2. The method of claim 1 wherein the audio overlap data (OD) includes a maximum overlap strength (MOS) and a maximum overlap offset (MOO).
3. The method of claim 1 wherein the audio signal compensation function causes an offset to be applied to the audio input signal (IS), the offset corresponding to the audio overlap data (OD).
4. The method of claim 1 wherein the audio signal compensation function causes the audio input signal (IS) to be suppressed or attenuated.
5. The method of claim 1 including passing the audio overlap data (OD) and the audio input signal (IS), modified by the audio signal compensation function, to the media system.
6. The method of claim 5 including causing the media system to apply an offset to a display or data signal, the offset corresponding to the audio overlap data (OD).
7. The method of claim 1 including using a list or dataset of known output device characteristics to modify the audio overlap data (OD) in a manner corresponding to the known output device characteristics.
8. The method of claim 1 wherein the audio buffer is configured to store at least the previous one second of the audio output signal (OS) and the audio input signal (IS).
9. The method of claim 1 wherein converting the audio output signal (OS) and the audio input signal (IS) appropriately for comparison includes converting the audio output signal (OS) or the audio input signal (IS) into different mathematical frequency representations.
10. An audio signal processing system comprising:
a digital signal processor;
an audio buffer coupled to the digital signal processor;
an audio signal compensator coupled to the digital signal processor;
the audio signal processing system being configured to:
receive an audio output signal (OS) from a media system and pass the audio output signal (OS) to the audio buffer;
receive an audio input signal (IS) from an input system and pass the audio input signal (IS) to the audio buffer;
use the digital signal processor to convert the audio output signal (OS) and the audio input signal (IS) for comparison, compare the converted audio output signal (OS) stored in the audio buffer with the converted audio input signal (IS) stored in the audio buffer to determine a probability and intensity of audio signal overlap between the converted audio output signal (OS) and the converted audio input signal (IS), the comparing using signal processing to detect a magnitude and offset of any matching signals present in the audio buffer, and generate audio overlap data (OD) from the probability and intensity of audio signal overlap, the audio overlap data (OD) representing a magnitude and offset of the audio signal overlap; and
use the audio signal compensator to use the audio overlap data (OD) to perform an audio signal compensation function on the audio input signal (IS).

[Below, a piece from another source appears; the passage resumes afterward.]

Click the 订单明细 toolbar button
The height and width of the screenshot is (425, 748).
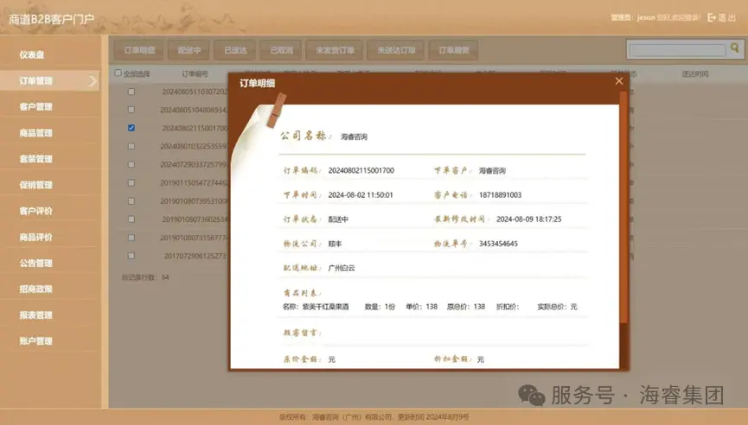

11. The audio signal processing system of claim 10 wherein the audio overlap data (OD) includes a maximum overlap strength (MOS) and a maximum overlap offset (MOO).
12. The audio signal processing system of claim 10 wherein the audio signal compensation function causes an offset to be applied to the audio input signal (IS), the offset corresponding to the audio overlap data (OD).
13. The audio signal processing system of claim 10 wherein the audio signal compensation function causes the audio input signal (IS) to be suppressed or attenuated.
14. The audio signal processing system of claim 10 being further configured to pass the audio overlap data (OD) and the audio input signal (IS), modified by the audio signal compensation function, to the media system.
15. The audio signal processing system of claim 14 being further configured to cause the media system to apply an offset to a display or data signal, the offset corresponding to the audio overlap data (OD).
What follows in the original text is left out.